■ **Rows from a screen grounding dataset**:
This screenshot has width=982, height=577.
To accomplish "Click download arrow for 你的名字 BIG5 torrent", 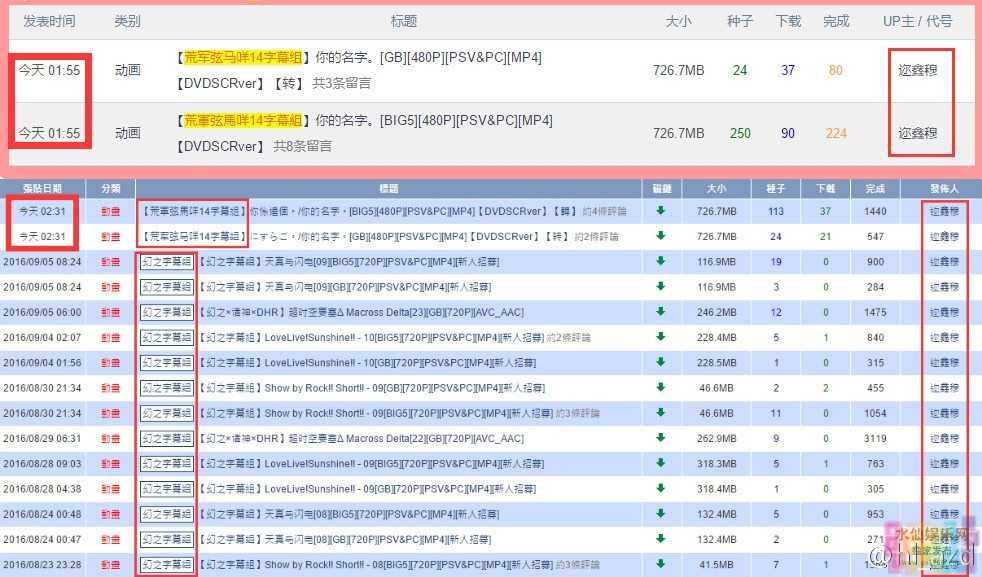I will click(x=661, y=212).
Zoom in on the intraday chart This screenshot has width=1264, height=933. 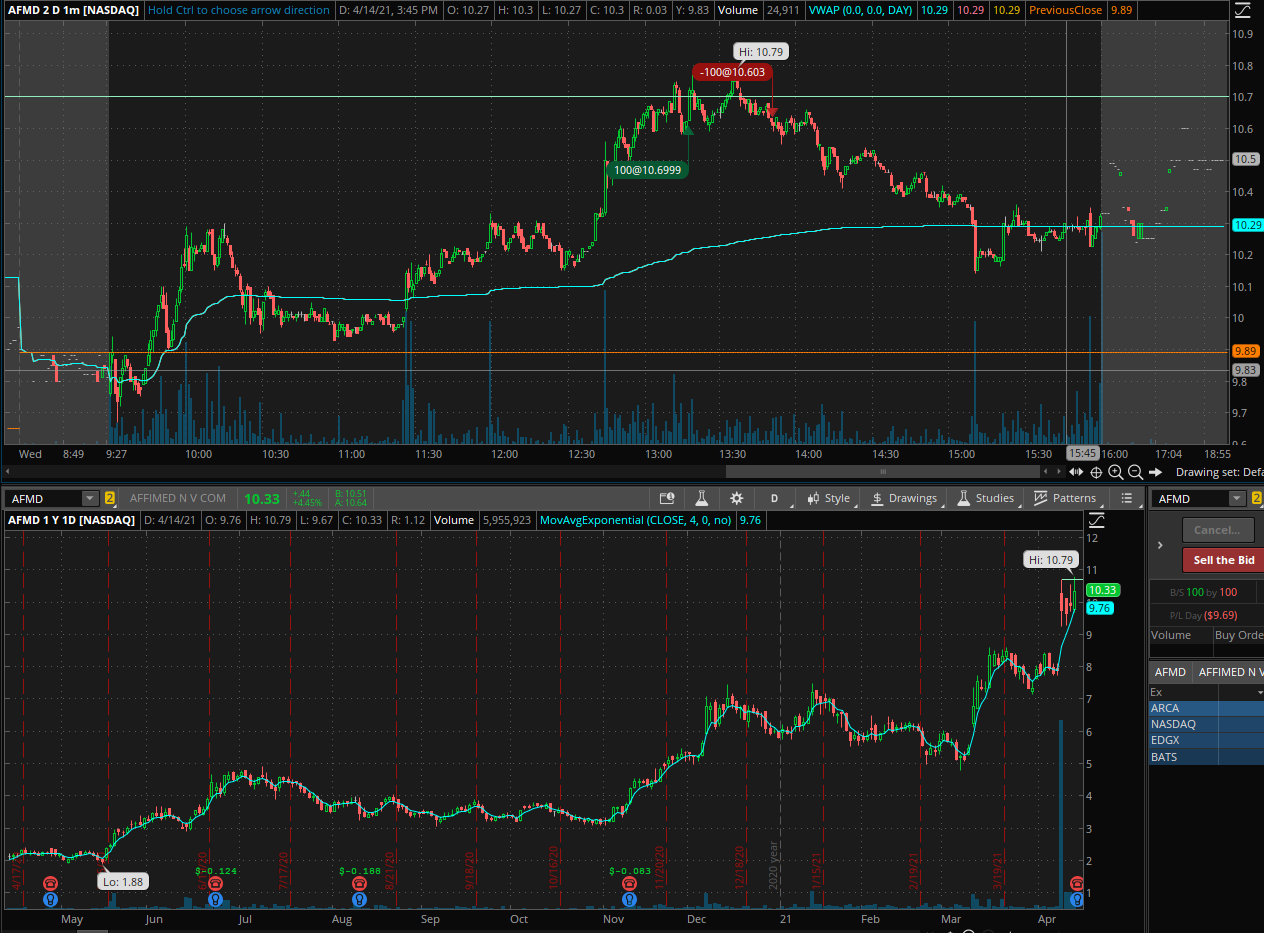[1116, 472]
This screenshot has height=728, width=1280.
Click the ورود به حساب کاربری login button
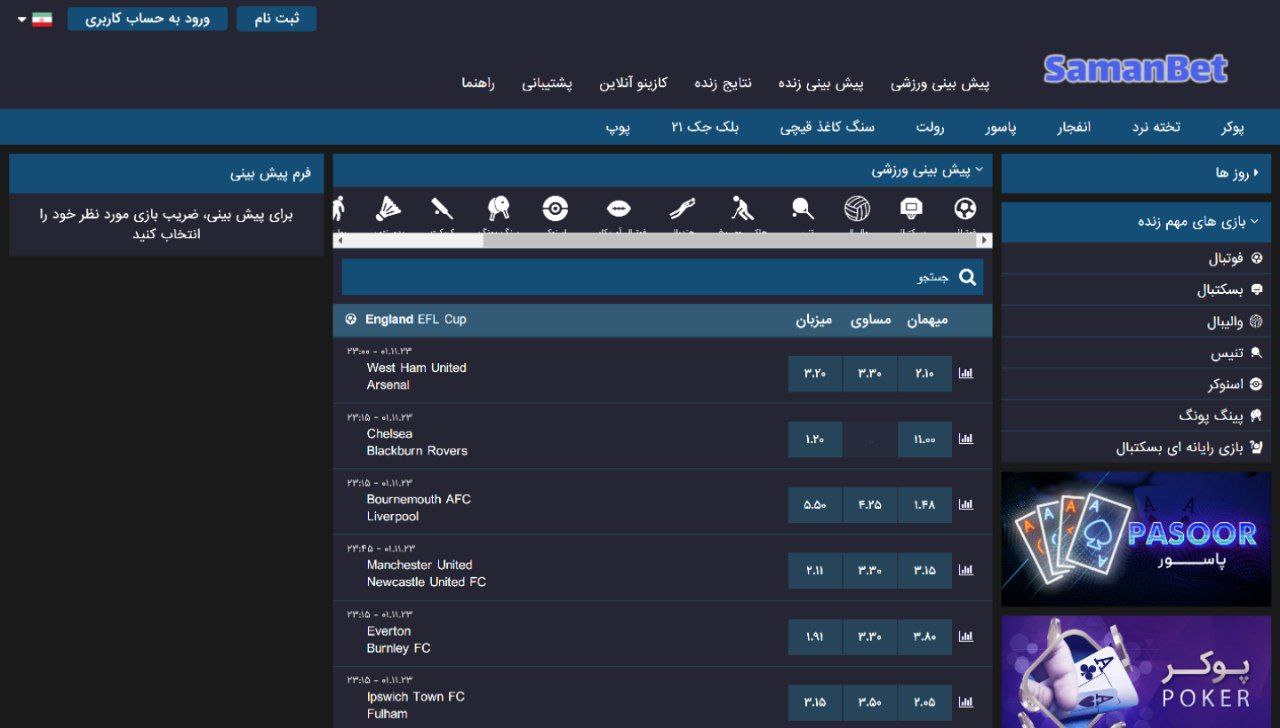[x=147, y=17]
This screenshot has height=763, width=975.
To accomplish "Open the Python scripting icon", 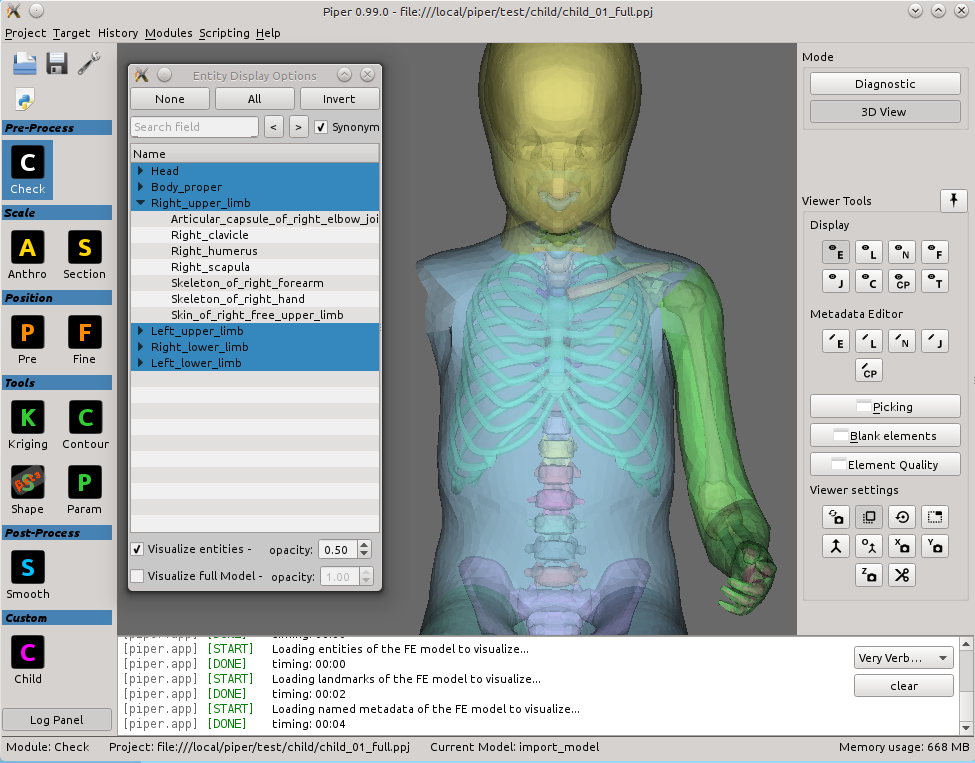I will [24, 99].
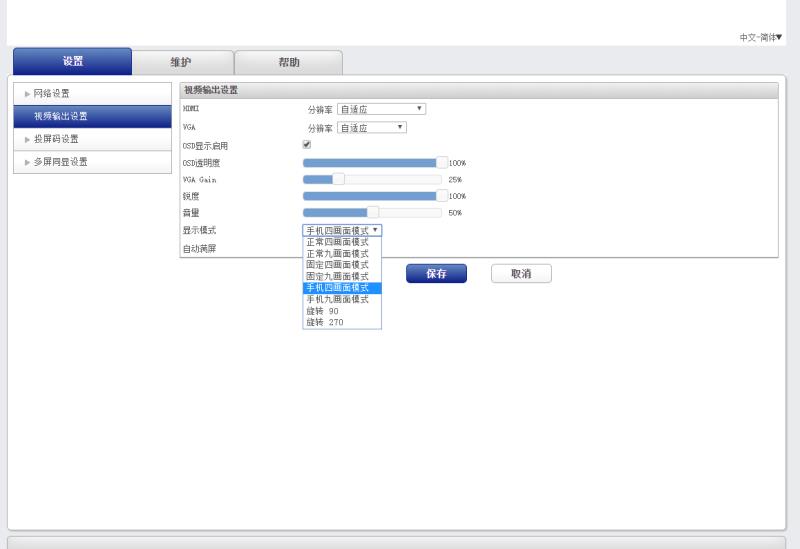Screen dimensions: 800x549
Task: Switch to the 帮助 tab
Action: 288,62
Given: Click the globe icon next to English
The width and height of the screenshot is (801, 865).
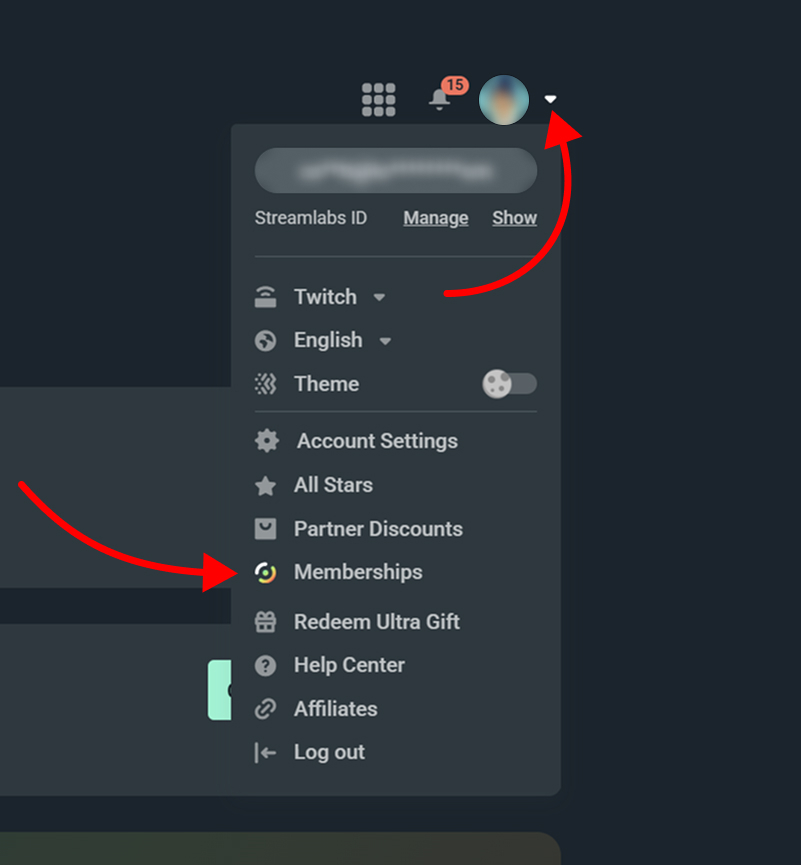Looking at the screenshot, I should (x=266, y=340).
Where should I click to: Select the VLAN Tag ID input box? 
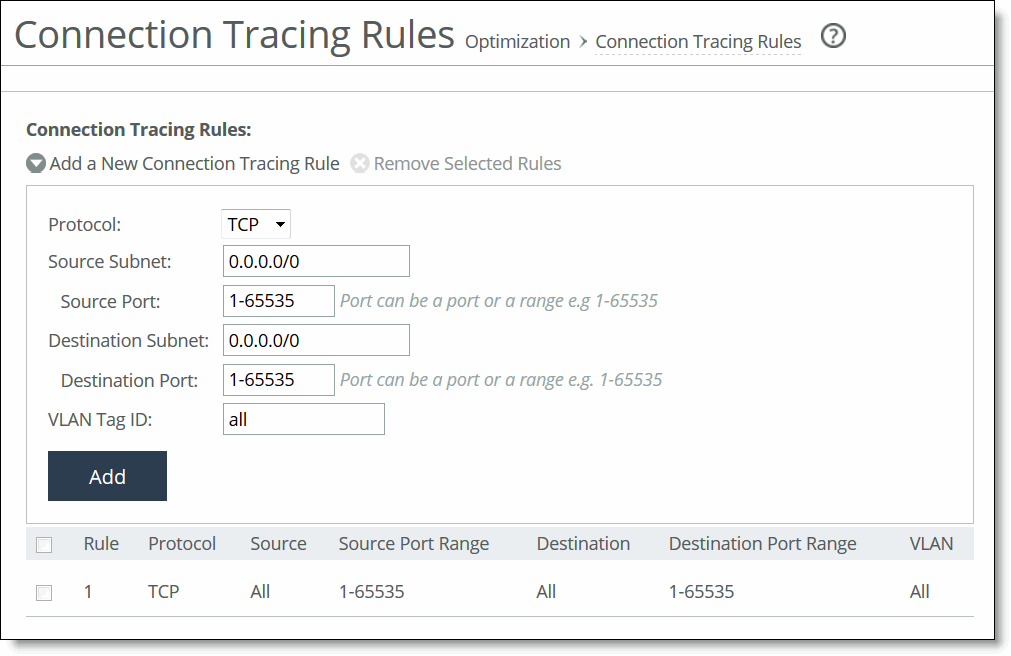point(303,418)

■ **What you will do**: Copy the records from the line containing "Given: Click the globe icon next to English" through the end of the records, with "input box" replaced by "text field" and nothing else altered. Omit the pictures.

■ **Output**:
Given: Click the globe icon next to English
The width and height of the screenshot is (801, 865).
Looking at the screenshot, I should (x=266, y=340).
Where should I click to: Select the VLAN Tag ID text field? 
point(303,418)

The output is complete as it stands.